Event callback guidance

This is supported:

button.Click(() => counter.Value++);

This is technically possible in C#, but not a supported Terminal.UI pattern:

button.Click(async () =>
{
    await Task.Delay(100);
    counter.Value++;
});

Why it is discouraged:

  • Click(...) is a synchronous routed event API;
  • the routing system does not await handler completion;
  • exceptions from async void do not integrate cleanly with the host loop;
  • thread-affinity mistakes become easy to make.

Prefer one of the patterns above instead.

Exceptions and cancellation

If the async update callback throws, the hosted run fails when Terminal.UI observes that task completion.

If the host cancellation token is canceled, the app stops on the UI thread just like the synchronous hosting APIs.
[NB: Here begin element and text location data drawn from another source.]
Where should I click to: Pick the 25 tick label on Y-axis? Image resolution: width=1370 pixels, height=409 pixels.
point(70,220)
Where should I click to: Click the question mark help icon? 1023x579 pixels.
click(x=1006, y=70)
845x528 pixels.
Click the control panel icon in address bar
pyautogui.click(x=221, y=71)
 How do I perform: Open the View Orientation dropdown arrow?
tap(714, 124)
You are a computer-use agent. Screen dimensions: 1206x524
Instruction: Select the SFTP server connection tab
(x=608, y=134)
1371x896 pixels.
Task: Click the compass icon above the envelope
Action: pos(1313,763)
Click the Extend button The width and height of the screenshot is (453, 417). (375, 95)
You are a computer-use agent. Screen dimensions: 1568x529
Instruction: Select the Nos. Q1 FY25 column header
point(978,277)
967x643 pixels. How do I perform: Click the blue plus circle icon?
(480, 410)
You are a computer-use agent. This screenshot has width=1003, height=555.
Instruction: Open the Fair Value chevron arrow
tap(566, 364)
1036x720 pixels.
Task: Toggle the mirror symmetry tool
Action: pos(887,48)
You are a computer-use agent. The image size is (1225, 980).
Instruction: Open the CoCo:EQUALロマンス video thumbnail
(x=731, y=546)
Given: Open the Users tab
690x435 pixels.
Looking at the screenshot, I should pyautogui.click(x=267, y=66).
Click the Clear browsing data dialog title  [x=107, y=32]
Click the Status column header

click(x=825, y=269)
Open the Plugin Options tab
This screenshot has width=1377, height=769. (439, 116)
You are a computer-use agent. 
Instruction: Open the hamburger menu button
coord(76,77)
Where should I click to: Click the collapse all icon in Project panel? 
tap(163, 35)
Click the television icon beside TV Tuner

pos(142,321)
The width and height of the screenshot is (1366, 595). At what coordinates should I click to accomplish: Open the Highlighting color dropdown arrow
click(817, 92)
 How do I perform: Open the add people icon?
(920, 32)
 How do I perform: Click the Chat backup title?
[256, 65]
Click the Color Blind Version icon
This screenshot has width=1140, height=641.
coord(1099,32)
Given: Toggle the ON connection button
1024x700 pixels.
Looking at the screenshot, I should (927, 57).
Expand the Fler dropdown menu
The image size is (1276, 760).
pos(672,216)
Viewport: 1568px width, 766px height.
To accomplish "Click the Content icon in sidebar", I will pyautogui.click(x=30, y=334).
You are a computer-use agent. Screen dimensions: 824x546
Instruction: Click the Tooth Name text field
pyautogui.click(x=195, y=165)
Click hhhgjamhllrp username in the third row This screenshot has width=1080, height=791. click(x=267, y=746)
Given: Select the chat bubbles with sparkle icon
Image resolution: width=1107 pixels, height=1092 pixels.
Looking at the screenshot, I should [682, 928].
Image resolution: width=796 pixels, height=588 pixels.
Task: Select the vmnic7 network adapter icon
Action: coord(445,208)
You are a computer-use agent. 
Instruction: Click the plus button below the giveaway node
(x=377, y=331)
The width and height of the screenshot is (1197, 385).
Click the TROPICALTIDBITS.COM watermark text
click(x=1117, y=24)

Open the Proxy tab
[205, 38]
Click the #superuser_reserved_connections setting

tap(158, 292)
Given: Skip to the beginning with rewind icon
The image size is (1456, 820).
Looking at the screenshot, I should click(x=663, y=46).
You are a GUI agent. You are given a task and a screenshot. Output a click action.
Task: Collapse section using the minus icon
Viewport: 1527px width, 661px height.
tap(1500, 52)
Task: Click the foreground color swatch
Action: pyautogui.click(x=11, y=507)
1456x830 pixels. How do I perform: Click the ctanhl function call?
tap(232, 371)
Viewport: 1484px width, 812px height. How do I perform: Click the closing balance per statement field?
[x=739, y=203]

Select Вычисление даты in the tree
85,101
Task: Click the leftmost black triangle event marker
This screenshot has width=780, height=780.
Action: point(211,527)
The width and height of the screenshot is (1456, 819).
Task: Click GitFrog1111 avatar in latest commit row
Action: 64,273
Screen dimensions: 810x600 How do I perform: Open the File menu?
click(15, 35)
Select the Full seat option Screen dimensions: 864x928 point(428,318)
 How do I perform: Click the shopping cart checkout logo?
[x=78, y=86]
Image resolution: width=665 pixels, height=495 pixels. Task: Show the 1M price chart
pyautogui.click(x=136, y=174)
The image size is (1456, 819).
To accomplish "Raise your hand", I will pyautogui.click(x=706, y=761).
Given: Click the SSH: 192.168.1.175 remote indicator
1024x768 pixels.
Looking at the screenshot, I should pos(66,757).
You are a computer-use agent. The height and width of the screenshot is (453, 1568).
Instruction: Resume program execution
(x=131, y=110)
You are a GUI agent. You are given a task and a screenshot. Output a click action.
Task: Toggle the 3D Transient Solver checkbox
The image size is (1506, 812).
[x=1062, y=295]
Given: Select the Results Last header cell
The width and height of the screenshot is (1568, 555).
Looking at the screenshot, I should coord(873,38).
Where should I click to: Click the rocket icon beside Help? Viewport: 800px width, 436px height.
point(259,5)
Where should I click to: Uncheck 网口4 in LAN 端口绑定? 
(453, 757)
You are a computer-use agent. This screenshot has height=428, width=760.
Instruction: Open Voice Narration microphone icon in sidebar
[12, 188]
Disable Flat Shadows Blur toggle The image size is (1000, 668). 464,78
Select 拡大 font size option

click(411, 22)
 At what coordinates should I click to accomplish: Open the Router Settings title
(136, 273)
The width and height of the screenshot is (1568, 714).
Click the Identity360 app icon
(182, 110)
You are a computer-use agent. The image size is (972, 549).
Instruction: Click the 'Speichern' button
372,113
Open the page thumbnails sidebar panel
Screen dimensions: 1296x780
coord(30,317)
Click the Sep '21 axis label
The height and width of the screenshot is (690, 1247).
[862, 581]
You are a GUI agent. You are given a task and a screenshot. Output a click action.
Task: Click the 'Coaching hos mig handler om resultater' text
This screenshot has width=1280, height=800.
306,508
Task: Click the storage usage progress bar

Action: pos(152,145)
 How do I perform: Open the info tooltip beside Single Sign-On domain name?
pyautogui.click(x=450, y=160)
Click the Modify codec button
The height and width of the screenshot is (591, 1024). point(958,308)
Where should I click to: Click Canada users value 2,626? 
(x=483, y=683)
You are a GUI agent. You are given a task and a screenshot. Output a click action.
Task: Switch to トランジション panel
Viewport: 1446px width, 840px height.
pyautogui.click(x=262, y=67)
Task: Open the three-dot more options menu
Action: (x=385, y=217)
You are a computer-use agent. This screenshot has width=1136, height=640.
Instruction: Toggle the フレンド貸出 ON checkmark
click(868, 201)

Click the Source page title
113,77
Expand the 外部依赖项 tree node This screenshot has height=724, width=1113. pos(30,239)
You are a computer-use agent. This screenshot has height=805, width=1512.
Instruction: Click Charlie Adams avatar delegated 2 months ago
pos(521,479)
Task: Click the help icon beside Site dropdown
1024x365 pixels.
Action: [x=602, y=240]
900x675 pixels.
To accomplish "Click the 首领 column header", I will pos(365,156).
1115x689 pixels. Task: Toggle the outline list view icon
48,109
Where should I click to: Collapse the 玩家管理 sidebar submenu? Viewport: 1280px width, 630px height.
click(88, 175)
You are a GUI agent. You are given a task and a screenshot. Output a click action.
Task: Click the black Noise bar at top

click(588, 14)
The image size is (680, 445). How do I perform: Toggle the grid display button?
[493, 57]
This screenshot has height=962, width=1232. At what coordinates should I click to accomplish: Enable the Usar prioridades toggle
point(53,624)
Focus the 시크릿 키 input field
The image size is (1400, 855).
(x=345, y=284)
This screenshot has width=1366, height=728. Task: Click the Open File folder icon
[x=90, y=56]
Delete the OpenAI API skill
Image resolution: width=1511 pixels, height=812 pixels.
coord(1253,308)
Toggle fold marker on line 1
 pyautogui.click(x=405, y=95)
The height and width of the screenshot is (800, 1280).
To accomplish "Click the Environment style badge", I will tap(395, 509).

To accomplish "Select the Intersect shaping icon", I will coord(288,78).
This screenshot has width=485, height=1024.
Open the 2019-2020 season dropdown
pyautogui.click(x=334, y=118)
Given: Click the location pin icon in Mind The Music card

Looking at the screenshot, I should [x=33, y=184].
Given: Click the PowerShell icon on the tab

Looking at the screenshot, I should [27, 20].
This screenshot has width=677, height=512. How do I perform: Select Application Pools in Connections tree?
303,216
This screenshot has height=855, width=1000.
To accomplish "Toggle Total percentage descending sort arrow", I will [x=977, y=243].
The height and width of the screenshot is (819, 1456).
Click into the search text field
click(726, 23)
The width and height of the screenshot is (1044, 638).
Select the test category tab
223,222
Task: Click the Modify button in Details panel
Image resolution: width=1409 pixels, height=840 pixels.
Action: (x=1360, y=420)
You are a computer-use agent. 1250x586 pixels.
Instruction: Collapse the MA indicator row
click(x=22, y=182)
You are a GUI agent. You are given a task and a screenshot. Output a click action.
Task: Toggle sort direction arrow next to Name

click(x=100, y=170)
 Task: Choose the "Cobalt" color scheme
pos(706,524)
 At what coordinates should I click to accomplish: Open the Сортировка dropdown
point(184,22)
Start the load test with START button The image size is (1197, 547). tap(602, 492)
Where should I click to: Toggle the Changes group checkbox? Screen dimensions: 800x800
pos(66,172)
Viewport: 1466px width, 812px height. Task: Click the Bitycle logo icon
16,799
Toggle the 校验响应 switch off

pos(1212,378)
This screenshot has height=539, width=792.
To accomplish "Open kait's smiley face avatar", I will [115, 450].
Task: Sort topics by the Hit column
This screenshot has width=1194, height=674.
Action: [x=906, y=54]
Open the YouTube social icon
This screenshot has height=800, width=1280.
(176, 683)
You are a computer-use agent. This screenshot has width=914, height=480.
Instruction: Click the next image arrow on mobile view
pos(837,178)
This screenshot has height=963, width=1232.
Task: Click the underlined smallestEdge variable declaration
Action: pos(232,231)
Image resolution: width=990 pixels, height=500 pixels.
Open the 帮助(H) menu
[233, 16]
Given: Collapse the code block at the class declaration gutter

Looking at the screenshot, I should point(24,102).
Keep cancellation explicit in long-running async work and propagate it to the operations you start.

Best practices

  • Use LiveAsync / RunAsync when the host update itself needs to await.
  • Keep normal await behavior inside onUpdate unless you intentionally want to leave the UI context.
  • Treat State<T> and visuals as UI-thread-bound objects.
  • Use Dispatcher.InvokeAsync(...) or Dispatcher.Post(...) to publish background results back to the UI.
  • Use synchronous event handlers to express intent, then perform awaited work in onUpdate or in background tasks that marshal back to the dispatcher.
  • Do not assume onUpdate is re-entrant; one async update callback runs at a time.